## ABOUT THIS TASK
Beneath this line sits some data. Return only its lines from the one holding "Task: Click the legend tick label 25" through the one holding "You are a computer-use", inclusive, exactly, with the images removed.

Stored data:
+++

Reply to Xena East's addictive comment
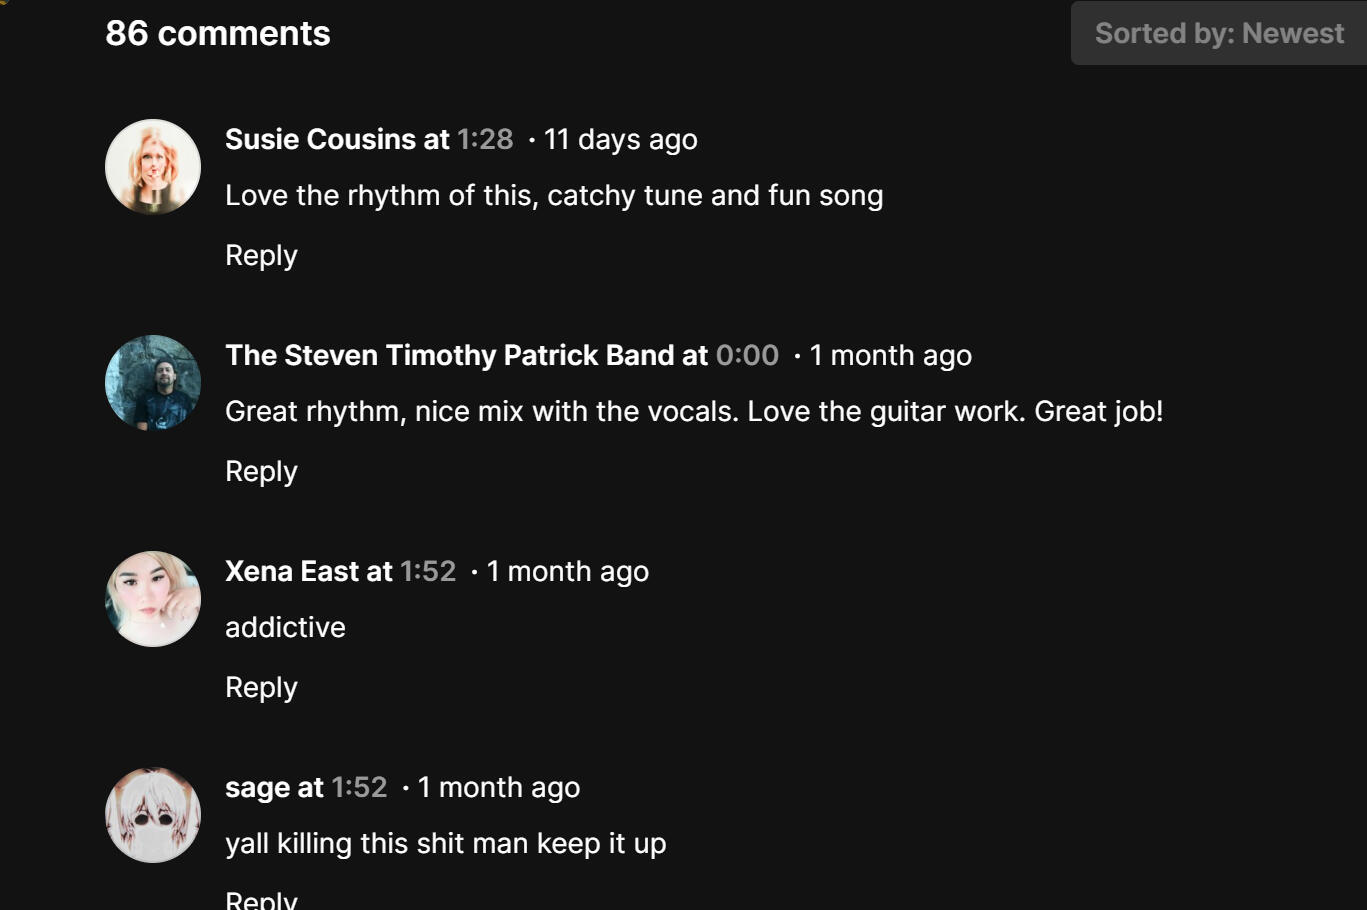The width and height of the screenshot is (1367, 910). point(261,687)
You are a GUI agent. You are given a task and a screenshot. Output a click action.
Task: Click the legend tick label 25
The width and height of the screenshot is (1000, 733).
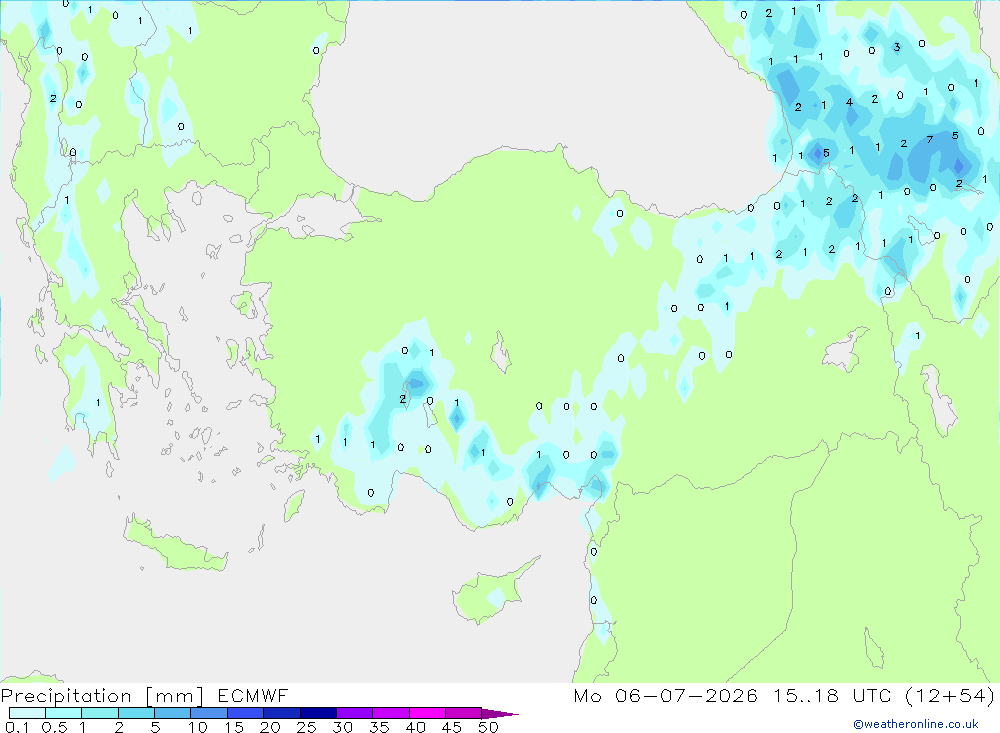[306, 727]
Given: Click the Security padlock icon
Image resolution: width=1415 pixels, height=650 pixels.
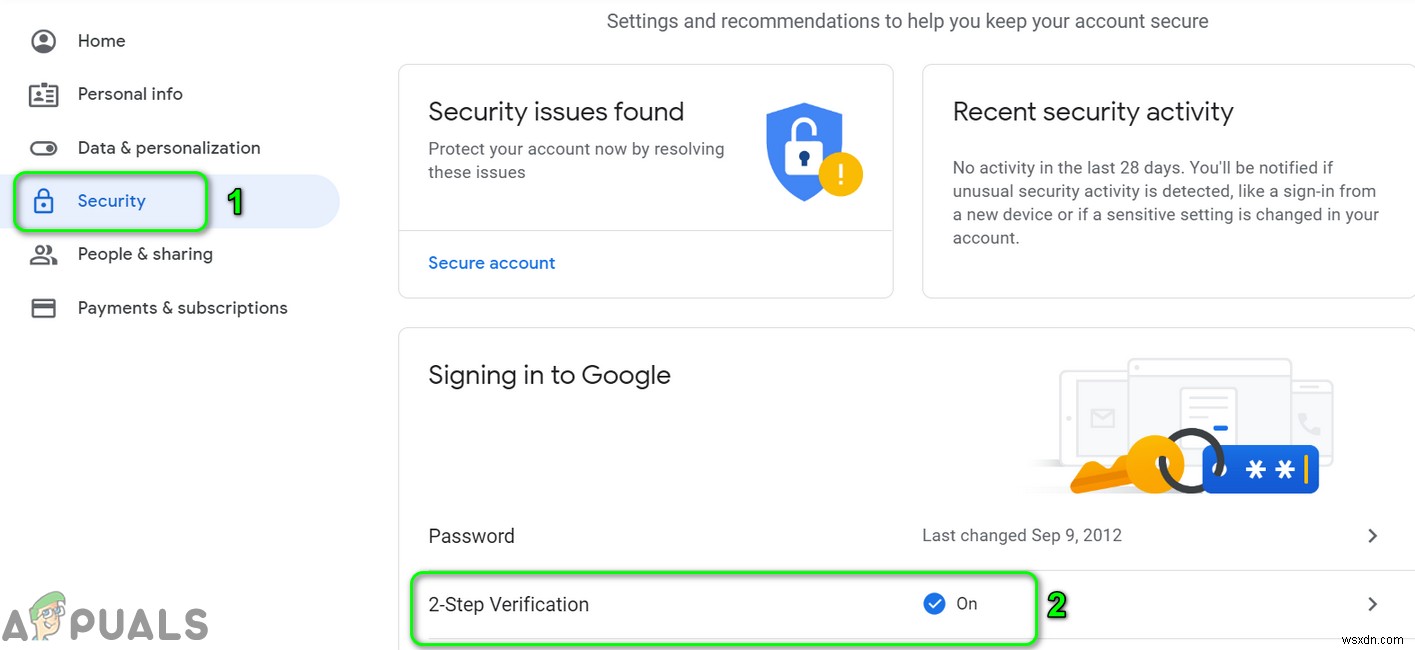Looking at the screenshot, I should (43, 200).
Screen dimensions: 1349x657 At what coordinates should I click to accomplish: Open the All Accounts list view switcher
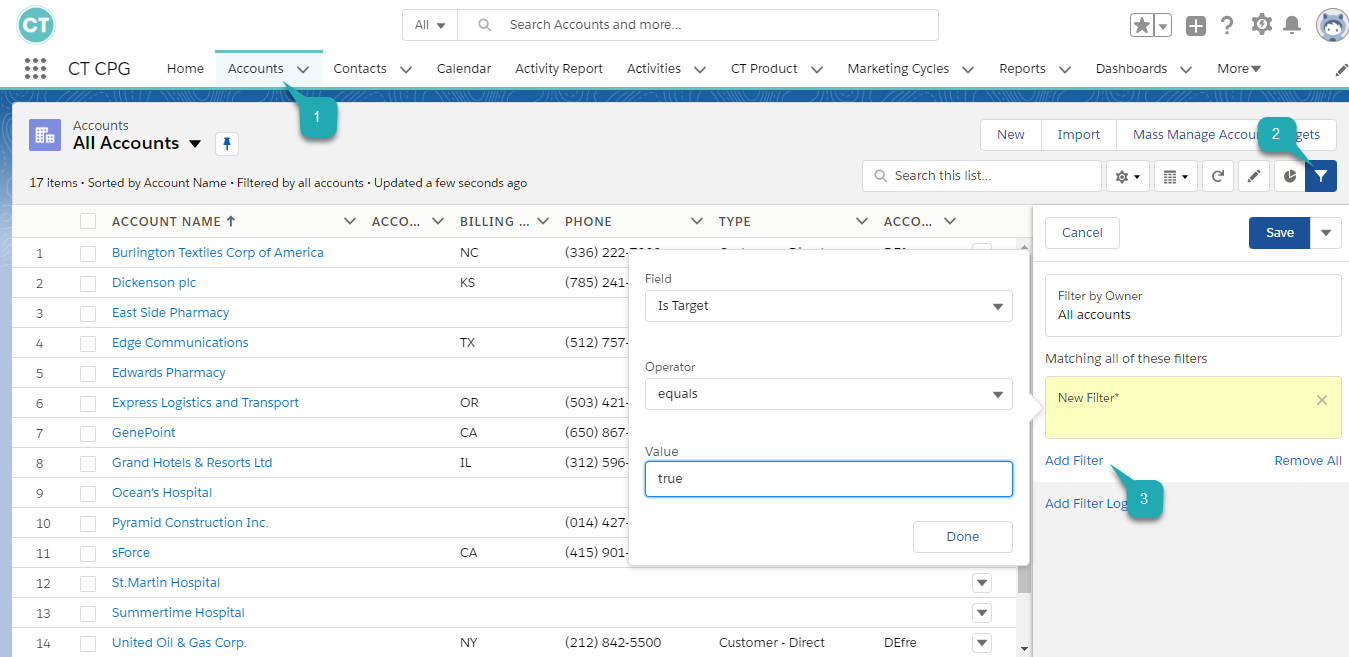(195, 144)
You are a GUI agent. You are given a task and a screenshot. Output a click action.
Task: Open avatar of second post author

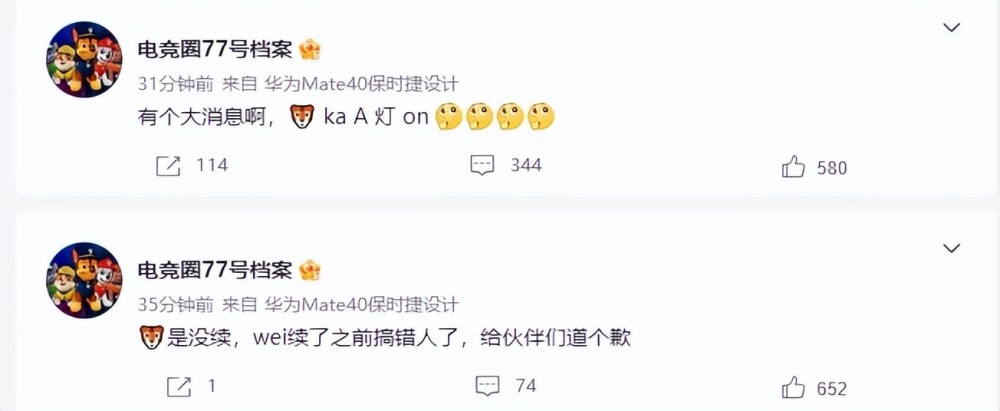84,280
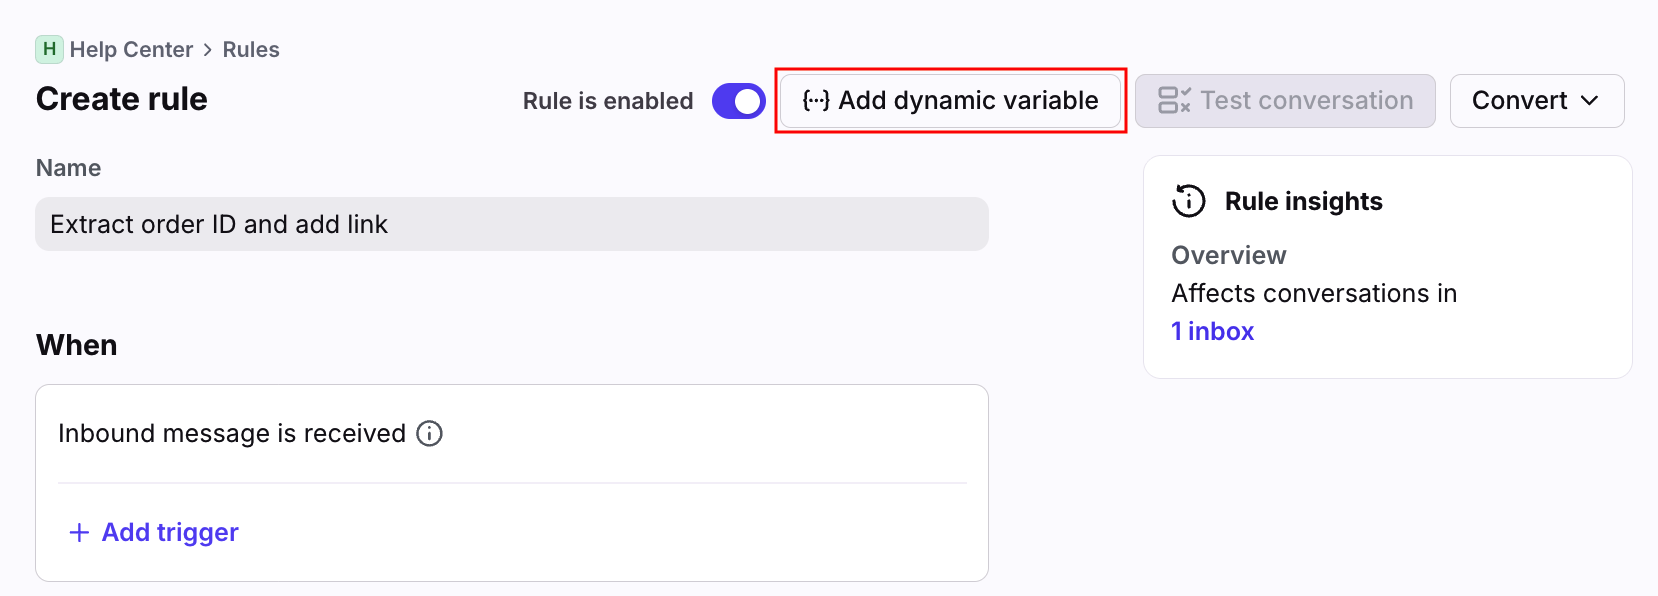Screen dimensions: 1658x596
Task: Click the Rule insights circular info icon
Action: [x=1189, y=201]
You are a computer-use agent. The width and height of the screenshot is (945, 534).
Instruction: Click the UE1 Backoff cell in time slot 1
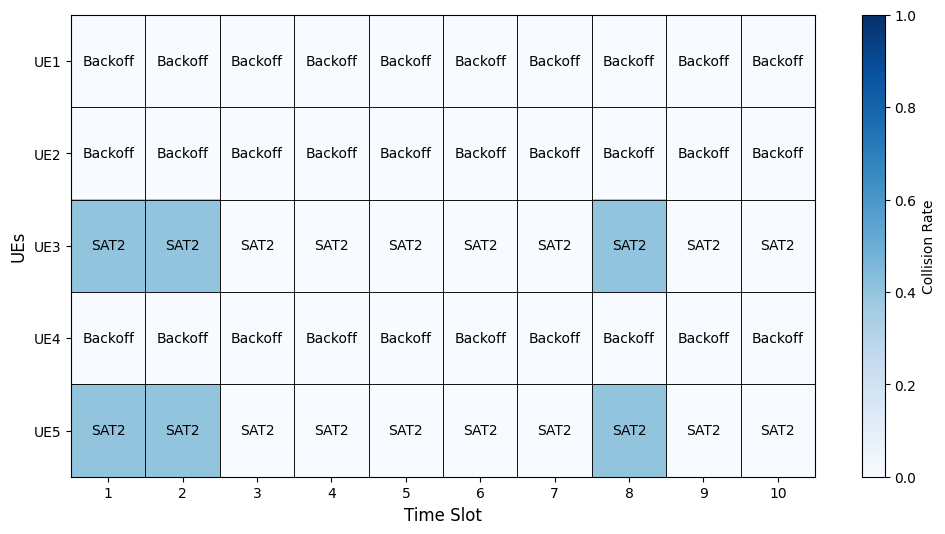tap(108, 61)
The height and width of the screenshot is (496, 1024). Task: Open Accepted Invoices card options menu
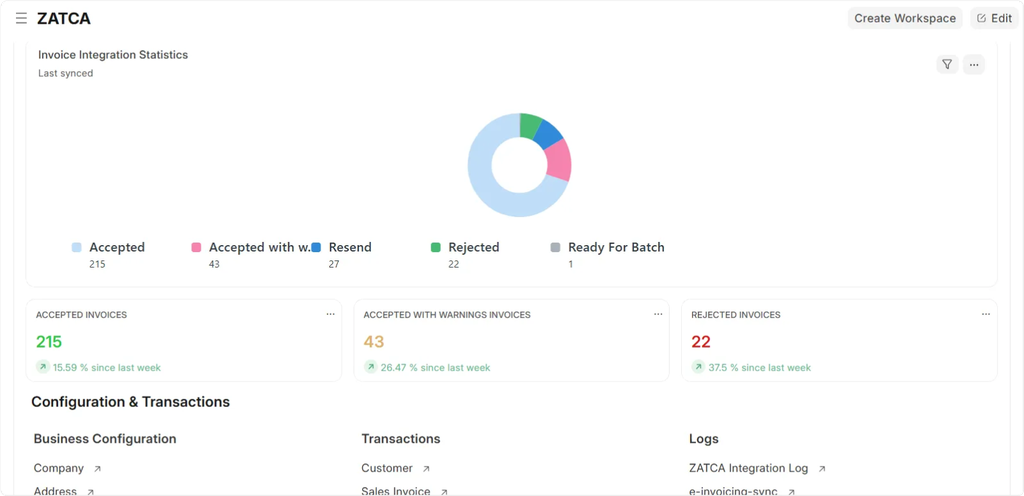(330, 314)
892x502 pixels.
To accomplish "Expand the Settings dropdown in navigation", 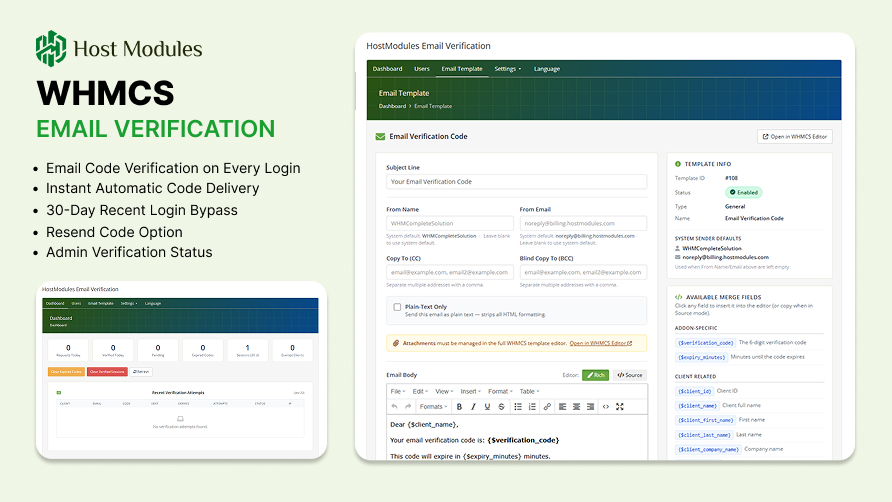I will pyautogui.click(x=507, y=69).
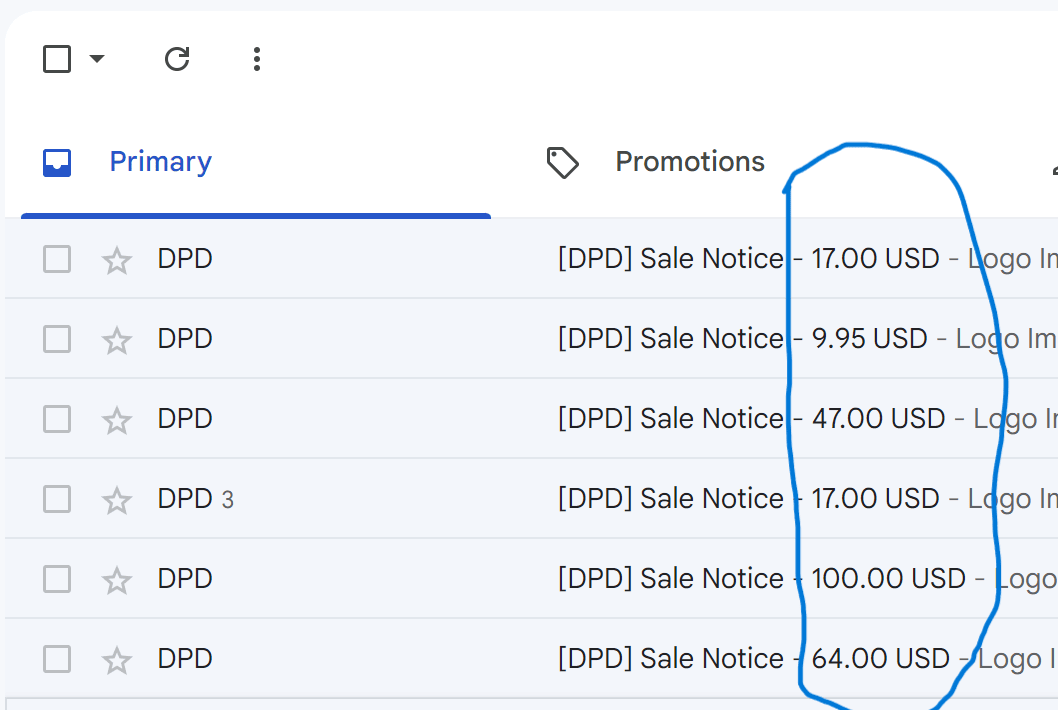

+++

## SOLUTION
Task: Click the legend tick label 25
The width and height of the screenshot is (1000, 733).
[306, 727]
Given: Click the Security padlock icon
Image resolution: width=1415 pixels, height=650 pixels.
Looking at the screenshot, I should (43, 200).
Screen dimensions: 1349x657 At what coordinates should I click to accomplish: Open the All Accounts list view switcher
(195, 144)
You are a GUI agent. You are given a task and a screenshot. Output a click action.
Task: Open avatar of second post author

84,280
Screen dimensions: 1658x596
Task: Click the Rule insights circular info icon
Action: [x=1189, y=201]
You are a computer-use agent. The width and height of the screenshot is (945, 534).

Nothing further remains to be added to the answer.